Exercise instructions:
Count the lines in the records below that contain the word "title", and reply with that number alone.

Records for the task:
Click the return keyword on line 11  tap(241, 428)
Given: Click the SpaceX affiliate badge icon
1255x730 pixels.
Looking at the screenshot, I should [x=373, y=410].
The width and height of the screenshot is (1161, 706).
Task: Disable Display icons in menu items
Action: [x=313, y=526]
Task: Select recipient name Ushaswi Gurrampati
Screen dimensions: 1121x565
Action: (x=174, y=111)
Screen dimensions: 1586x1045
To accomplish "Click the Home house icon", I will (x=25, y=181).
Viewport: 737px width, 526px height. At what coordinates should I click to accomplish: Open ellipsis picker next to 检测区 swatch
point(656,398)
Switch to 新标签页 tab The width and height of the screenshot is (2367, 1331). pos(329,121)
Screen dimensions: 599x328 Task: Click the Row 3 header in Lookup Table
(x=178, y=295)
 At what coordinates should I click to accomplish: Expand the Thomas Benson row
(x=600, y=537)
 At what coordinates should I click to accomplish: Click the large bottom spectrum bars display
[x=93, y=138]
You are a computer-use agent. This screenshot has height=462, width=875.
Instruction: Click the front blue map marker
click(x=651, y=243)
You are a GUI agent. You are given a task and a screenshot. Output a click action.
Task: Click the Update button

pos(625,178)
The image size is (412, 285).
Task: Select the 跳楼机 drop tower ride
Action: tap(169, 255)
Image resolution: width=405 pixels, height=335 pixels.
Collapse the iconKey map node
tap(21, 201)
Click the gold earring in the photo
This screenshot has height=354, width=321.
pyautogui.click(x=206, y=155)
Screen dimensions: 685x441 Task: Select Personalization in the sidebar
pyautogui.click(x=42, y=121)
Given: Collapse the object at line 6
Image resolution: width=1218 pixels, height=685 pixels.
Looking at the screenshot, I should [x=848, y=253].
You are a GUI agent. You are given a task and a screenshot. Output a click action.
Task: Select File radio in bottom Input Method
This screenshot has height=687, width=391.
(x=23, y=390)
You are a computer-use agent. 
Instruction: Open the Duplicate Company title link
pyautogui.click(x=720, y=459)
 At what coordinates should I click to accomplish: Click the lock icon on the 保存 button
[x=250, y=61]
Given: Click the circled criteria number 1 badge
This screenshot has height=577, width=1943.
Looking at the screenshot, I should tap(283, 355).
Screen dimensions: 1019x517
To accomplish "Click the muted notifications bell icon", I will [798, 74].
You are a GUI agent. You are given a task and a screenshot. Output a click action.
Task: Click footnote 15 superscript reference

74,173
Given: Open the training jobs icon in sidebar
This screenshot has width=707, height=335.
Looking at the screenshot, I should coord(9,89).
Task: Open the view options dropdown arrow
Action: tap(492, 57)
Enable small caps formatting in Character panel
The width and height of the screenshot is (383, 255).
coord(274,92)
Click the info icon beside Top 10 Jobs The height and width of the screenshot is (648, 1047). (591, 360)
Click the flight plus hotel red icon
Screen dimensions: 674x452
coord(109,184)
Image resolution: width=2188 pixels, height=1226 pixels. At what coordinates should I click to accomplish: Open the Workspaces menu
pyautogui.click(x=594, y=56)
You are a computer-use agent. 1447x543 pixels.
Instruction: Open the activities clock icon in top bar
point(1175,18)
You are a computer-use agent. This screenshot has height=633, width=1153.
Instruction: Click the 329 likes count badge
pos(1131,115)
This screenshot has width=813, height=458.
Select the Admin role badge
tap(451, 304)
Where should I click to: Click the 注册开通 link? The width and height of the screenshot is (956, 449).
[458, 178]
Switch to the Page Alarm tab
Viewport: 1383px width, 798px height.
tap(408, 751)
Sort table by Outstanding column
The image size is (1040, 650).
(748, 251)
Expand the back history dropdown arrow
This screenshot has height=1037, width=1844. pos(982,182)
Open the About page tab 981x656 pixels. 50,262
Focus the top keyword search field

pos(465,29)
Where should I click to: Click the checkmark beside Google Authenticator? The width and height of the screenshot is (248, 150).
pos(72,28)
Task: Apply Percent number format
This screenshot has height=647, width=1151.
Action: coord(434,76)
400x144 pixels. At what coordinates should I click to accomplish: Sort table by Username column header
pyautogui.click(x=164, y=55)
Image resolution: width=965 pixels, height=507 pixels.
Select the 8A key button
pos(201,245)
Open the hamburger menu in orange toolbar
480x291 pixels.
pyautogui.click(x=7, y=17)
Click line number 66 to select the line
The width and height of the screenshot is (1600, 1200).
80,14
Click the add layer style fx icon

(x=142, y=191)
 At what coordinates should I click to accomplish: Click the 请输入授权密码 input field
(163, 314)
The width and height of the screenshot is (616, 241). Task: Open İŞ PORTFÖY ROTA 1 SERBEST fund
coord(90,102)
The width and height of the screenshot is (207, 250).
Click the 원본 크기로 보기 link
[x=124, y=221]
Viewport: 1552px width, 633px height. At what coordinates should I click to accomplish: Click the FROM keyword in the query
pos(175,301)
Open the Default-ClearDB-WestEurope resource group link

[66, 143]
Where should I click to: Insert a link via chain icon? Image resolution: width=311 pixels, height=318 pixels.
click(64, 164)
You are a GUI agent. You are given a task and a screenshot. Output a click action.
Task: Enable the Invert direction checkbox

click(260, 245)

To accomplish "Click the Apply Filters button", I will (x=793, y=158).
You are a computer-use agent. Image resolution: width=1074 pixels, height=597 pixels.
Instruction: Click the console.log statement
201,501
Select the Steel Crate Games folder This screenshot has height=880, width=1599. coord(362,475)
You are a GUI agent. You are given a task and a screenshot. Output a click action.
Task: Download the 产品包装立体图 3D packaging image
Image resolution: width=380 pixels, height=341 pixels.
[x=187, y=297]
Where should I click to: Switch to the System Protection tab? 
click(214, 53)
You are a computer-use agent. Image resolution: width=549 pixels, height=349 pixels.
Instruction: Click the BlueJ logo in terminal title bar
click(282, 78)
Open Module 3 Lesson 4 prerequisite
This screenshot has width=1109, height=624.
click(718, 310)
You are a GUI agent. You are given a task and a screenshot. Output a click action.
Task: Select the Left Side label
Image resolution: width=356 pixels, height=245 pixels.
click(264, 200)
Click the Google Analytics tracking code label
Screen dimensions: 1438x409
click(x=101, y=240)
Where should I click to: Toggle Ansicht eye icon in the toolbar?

Task output:
2